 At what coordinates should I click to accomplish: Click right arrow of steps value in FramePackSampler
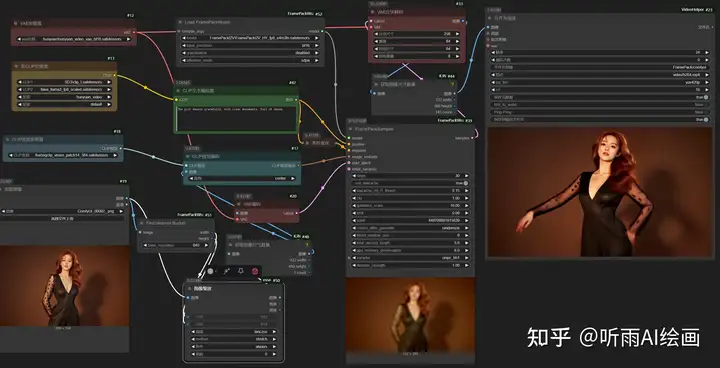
◆ ◆ ◆ ◆
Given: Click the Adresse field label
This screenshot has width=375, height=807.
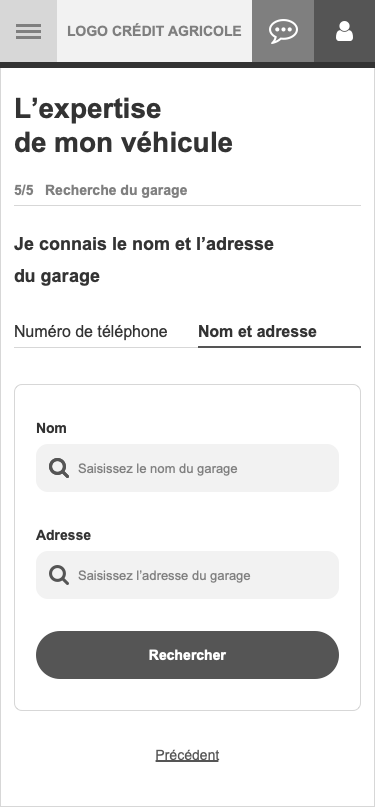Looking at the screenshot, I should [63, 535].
◆ ◆ ◆ ◆
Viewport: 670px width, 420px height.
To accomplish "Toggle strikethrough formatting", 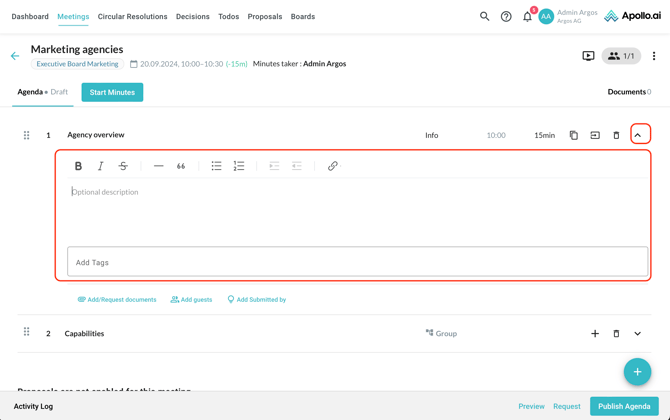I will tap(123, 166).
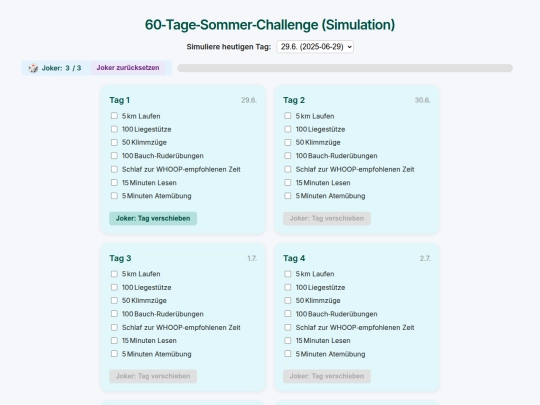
◆ ◆ ◆ ◆
- Aufgabe: Gib die Zeilen der Daten unverändert aus, beginnend mit der Zeile mit „Given: Click the Adresse field label“ und weiter bis einschließlich der Zeile mit „Looking at the“. Lass die Bilder in deiner Antwort weg.

- Übungsergebnis:
Given: Click the Adresse field label
This screenshot has width=375, height=807.
Looking at the screenshot, I should [63, 535].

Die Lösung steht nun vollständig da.